Susan Granger’s review of “Bad Moms” (STX Entertainment/Block Entertainment)
Believing that you’re the absolute center of your child’s universe can lead to helicopter parenting – and being a smothering mother causes incredible stress.
Just ask exhausted 32 year-old Amy Mitchell (Mila Kunis). Living in suburban Chicago with a man-child husband (David Walton) and two spoiled preteens (Oona Lawrence, Emjay Anthony), she’s juggling the demands of family and working with millennials at a hip coffee company.
When she catches her husband having cyber-sex with a naked woman, she orders him out of the house. And as if she wasn’t frazzled enough, Amy’s being systematically terrorized by fascistic PTA president Gwendolyn (Christina Applegate) and her malicious minions (Jada Pinkett Smith, Annie Mumolo).
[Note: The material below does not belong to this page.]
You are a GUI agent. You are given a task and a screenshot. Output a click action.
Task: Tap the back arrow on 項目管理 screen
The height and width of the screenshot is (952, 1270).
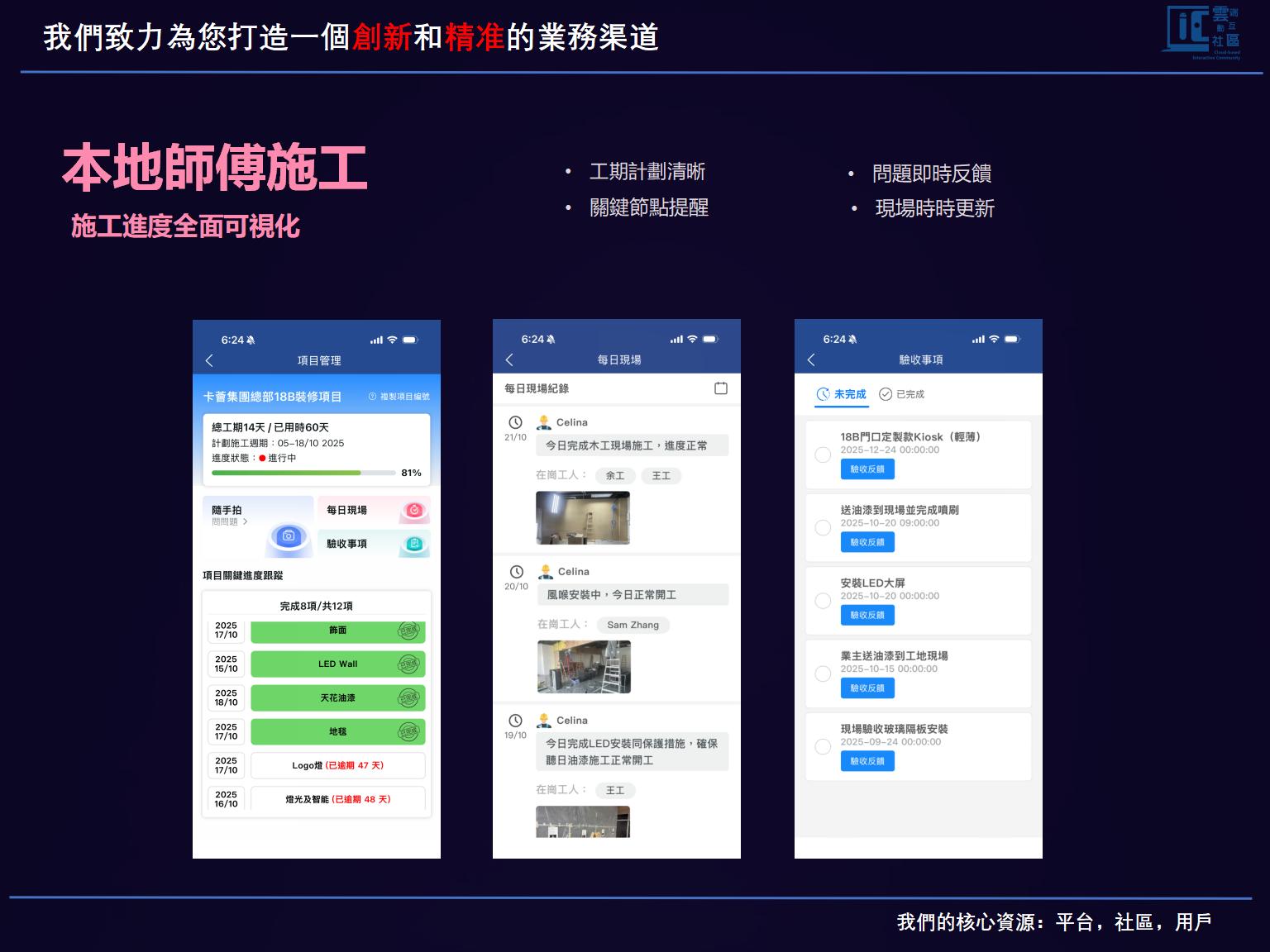(x=209, y=360)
Monitoring the upcoming Bake Sale, Gwendolyn cautions against using essential ingredients like butter, sugar, eggs and nuts, threatening police action for any infraction of her dietary rules.
Desperate, Amy dives into a bar, where she’s joined by two other burnt-out moms: slovenly, outspoken divorcee Carla (Kathryn Hahn) and Kiki (Kristen Bell), the beleaguered, meek-and-mousy mother-of-four.
“We’re killing ourselves to be perfect and it’s making us insane,” Amy wails. Determined to be “bad moms,” they defiantly trash a super-market to Icona Pop’s “I Love It.”
The next day, Amy stops hovering over her kids’ homework, refuses to make them breakfast and claims the keys to her husband’s vintage, red muscle car.
Boozy brunches with Carla and Kiki lead to an invigorating encounter with Jesse (Jay Hernandez), a hunky widower whose daughter attends the same school.
From the creators of “The Hangover” trilogy, Jon Lucas and Scott Moore, comes this rude, raunchy, R-rated comedy, aimed at upper middle-class moms.
The highlight is a crude sequence in which Carla uses Kiki’s hoodie to demonstrate how to handle an uncircumcised penis – that must be seen to be believed. And crucial to the closing credits are unexpected cameos of the actresses and their real-life mothers.
On the Granger Movie Gauge of 1 to 10, “Bad Moms” is a surprisingly satiric 6. Its intrinsic feminism is a lot funnier than either “Absolutely Fabulous” or “Ghostbusters.”